━━ TRECHO DO DOCUMENTO

São oferecidos diferentes roteiros ao longo do ano. Em dias quentes de verão, o passeio mais indicado é o Evening Tour, que começa por volta das 6 da tarde, quando o sol já está menos inclemente e a paisagem urbana começa a mudar, com o céu ganhando tons dramáticos e o brilho das luzes urbanas se acentuando.
Partimos num grupo com nove viajantes e dois guias, quase todo mundo sem experiência com caiaques. Era a minha segunda vez, embora eu nem lembre muito bem detalhes da primeira experiência. O céu estava nublado, descartando qualquer possibilidade de fotos na hora mágica. De maneira nenhuma este foi um fato desanimador.
Para a frente é que se navega
Em dupla com a querida amiga e influenciadora Piti Koshimura, parti deslizando com empolgação pelas águas escuras do Rio Kamejima. O dia ainda estava relativamente claro numa Tóquio que anoitece por volta das sete da noite no verão.
Remar não exige muita técnica, mas o esforço não é nada pequeno, em especial para alguém não acostumado a esse tipo de exercício. O mais difícil porém é seguir em linha reta.
Perigosamente ao nosso lado, além de uma família australiana dividida em três caiaques, os amigos e guias de turismo Carlos Kato e Meg Yamagute que disputavam firmemente conosco a lanterninha do grupo. Sim, isso porque dois dos caiaques ozzies — apelido carinhoso para os habitantes da Terra de Baixo — simplesmente desapareceram no horizonte.
O esforço para se mover — em qualquer direção — começou a ficar grande. Da minha parte, foi bem difícil não somente suportar o próprio peso dentro do caiaque, como também seguir o ritmo de remadas da Piti que, por estar na frente da embarcação, era quem ditava o passo.
Porém, a falta de coordenação e a vergonha de tomar um 7x1 dos australianos era sublimada pela diversão da experiência. (Aliás, sejamos justos, um dos três caiaques deles também estava ali páreo a páreo na traseira com a gente.)
Águas caudalosas
A luz natural começou a cair definitiva e te quando entramos na parte mais desafiadora do percurso: o Rio Sumida. Um dos mais importantes corpos d’água de Tóquio, o Sumida foi por anos presença constante na minha vida toquiota. Não só eu morava muito perto de suas margens, em Asakusa, como costumava me exercitar de bicicleta seguindo o seu curso durante as madrugadas dos meus primeiros anos na capital japonesa.

━━━━
━━ REGISTROS FORNECIDOS

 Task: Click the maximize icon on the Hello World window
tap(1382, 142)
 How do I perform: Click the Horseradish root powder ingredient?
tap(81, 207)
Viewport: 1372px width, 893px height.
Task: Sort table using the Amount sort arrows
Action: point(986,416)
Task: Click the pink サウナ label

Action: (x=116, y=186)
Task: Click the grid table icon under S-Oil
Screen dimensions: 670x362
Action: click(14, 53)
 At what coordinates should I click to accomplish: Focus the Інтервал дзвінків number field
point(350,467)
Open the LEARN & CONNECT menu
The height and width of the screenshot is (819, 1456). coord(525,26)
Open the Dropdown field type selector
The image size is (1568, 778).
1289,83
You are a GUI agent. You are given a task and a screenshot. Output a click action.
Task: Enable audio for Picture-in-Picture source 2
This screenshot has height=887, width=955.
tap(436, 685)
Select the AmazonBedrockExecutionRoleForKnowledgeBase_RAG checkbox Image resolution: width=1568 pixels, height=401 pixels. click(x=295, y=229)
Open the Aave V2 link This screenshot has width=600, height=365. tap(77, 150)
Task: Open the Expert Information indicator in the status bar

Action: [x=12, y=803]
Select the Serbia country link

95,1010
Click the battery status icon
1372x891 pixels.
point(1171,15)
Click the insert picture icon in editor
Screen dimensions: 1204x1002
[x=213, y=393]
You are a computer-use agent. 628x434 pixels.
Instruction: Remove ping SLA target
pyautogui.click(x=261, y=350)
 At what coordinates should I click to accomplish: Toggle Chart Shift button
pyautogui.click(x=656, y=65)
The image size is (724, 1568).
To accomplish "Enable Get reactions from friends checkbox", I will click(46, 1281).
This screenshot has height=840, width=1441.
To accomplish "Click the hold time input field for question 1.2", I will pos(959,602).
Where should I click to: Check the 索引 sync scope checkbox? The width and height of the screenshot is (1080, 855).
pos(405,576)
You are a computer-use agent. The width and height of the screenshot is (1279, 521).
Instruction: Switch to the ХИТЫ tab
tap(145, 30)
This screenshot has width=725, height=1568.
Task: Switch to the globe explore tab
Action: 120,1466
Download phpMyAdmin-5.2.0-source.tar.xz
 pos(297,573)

━━━━

◆ **TAREFAS DO EXERCÍCIO**
**1)** Segundo o trecho do documento, por volta de que horário começa o Evening Tour?
**2)** Reescreva os registros da linha com "You are a GUI" até o fim dos registros, trocando "Instruction" por "Command" e mantendo todo o resto sem alteração.
O trecho do documento e os registros provêm de fontes distintas.

◆ **RESPOSTAS POR TAREFA**
**1)** Por volta das 6 da tarde.

**2)**
You are a GUI agent. You are given a task and a screenshot. Output a click action.
Task: Enable audio for Picture-in-Picture source 2
This screenshot has height=887, width=955.
tap(436, 685)
Select the AmazonBedrockExecutionRoleForKnowledgeBase_RAG checkbox Image resolution: width=1568 pixels, height=401 pixels. click(x=295, y=229)
Open the Aave V2 link This screenshot has width=600, height=365. tap(77, 150)
Task: Open the Expert Information indicator in the status bar

Action: [x=12, y=803]
Select the Serbia country link

95,1010
Click the battery status icon
1372x891 pixels.
point(1171,15)
Click the insert picture icon in editor
Screen dimensions: 1204x1002
[x=213, y=393]
You are a computer-use agent. 628x434 pixels.
Command: Remove ping SLA target
pyautogui.click(x=261, y=350)
 At what coordinates should I click to accomplish: Toggle Chart Shift button
pyautogui.click(x=656, y=65)
The image size is (724, 1568).
To accomplish "Enable Get reactions from friends checkbox", I will click(46, 1281).
This screenshot has height=840, width=1441.
To accomplish "Click the hold time input field for question 1.2", I will pos(959,602).
Where should I click to: Check the 索引 sync scope checkbox? The width and height of the screenshot is (1080, 855).
pos(405,576)
You are a computer-use agent. The width and height of the screenshot is (1279, 521).
Command: Switch to the ХИТЫ tab
tap(145, 30)
This screenshot has width=725, height=1568.
Task: Switch to the globe explore tab
Action: 120,1466
Download phpMyAdmin-5.2.0-source.tar.xz
 pos(297,573)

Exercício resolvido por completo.